Given passage:

The FDA on Thursday released draft guidance for its Breakthrough Devices Program aimed at reducing health disparities.
The draft proposes updates that would clarify how the program would apply to medical devices that could benefit groups affected by health inequities, including disparities based on race, sex, ethnicity and access to care. The agency will also assess if the developers have considered how pathology, response to treatment and clinical features can vary depending on these factors.
Additionally, the draft notes people with rare diseases or disorders also face health disparities, as they may have fewer diagnostic or treatment options. It also includes a section that proposes non-addictive medical products that treat pain or substance use disorders may be eligible for the program.
Lastly, the draft adds a section to the designation review process noting the FDA will not disclose the existence of requests for Breakthrough Device Designation or its decision unless the device obtains marketing authorization or if the company publicly discloses the request for designation.

Dataset extract:

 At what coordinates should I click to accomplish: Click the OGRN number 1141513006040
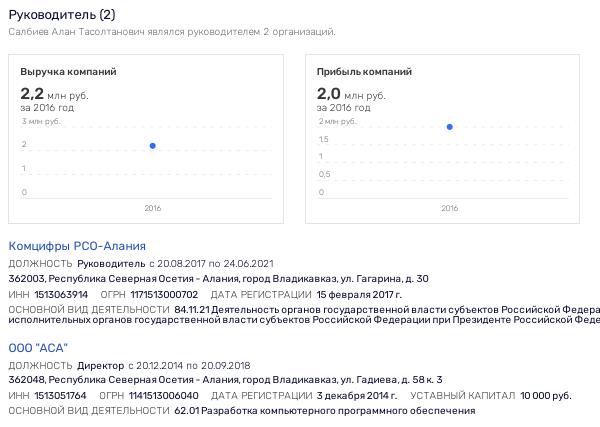(x=163, y=397)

Complete the following:
1. Summarize the passage on the FDA draft guidance in two sentences.
2. According to the passage on the FDA draft guidance, why may people with rare diseases or disorders face health disparities?
3. Please resume the passage on the FDA draft guidance, picking up after its final sentence.
The lines have nothing to do with the passage on the FDA draft guidance.

Task results:
1. The FDA released draft guidance for its Breakthrough Devices Program that would clarify how the program applies to medical devices that could benefit groups facing health inequities, including people with rare diseases. The draft also proposes that non-addictive products treating pain or substance use disorders may be eligible, and it states that the FDA will not disclose designation requests or decisions unless the device gains marketing authorization or the company makes the request public.

2. They may have fewer diagnostic or treatment options.

3.
“The FDA is committed to advancing the development of safe and effective technologies to meet the needs of all patients and consumers. This draft guidance, once finalized, can help FDA and our stakeholders leverage the interactive nature of the Breakthrough Devices Program to move us closer to achieving our new Strategic Priority to Advance Health Equity, where technologies, including digital health technologies, can help advance better health care, quality of life and wellness for all communities, and meet the needs of diverse populations,” Dr. Jeff Shuren, director of the FDA’s Center for Devices and Radiological Health, said in a statement.
The Breakthrough Devices Program is not a marketing authorization but a program aiming to identify and provide patients and healthcare professionals with timely access to devices that can provide more effective treatment or diagnosis of irreversibly debilitating or life-threatening conditions.
Interested parties can submit comments on the draft by Dec. 20.